### EXERCISE AIM
A single number is wanted: how many lines of the records below contain the word "agent".
(TASK INPUTS begins)
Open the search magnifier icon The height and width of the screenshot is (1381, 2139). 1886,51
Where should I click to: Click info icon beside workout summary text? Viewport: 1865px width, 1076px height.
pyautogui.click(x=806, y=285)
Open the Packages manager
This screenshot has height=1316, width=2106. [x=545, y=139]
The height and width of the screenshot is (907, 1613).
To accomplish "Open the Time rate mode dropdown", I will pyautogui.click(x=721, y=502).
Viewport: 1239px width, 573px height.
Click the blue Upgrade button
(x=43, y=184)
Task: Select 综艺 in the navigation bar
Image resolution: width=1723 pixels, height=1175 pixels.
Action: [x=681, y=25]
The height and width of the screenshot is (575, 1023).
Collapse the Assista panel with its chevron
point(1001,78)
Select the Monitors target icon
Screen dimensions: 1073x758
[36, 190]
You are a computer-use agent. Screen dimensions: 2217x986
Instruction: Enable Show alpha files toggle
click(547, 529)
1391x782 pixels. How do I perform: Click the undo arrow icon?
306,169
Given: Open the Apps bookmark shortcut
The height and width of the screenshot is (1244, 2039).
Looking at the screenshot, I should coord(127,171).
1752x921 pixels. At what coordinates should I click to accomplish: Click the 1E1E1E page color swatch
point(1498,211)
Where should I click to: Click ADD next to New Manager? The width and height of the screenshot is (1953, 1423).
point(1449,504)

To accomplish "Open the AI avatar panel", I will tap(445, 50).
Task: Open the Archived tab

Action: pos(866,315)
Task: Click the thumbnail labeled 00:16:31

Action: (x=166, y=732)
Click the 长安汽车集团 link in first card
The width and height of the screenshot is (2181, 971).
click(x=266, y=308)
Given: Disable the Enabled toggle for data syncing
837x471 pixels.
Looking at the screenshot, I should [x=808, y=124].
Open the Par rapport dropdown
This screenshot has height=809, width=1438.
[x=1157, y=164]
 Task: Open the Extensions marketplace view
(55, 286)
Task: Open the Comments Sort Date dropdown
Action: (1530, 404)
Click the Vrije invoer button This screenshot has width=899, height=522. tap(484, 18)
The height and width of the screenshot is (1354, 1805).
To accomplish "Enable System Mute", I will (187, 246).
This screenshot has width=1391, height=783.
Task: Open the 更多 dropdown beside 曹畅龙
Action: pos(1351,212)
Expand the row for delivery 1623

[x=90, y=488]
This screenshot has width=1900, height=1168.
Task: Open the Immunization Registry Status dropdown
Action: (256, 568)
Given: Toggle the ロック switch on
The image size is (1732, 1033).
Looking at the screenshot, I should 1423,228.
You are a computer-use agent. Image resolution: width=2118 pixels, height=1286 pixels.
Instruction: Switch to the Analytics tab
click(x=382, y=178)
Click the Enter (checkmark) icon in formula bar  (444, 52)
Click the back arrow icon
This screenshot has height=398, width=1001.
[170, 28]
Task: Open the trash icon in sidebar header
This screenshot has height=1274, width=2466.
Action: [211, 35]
(TASK INPUTS ends)
### RESPONSE AREA
2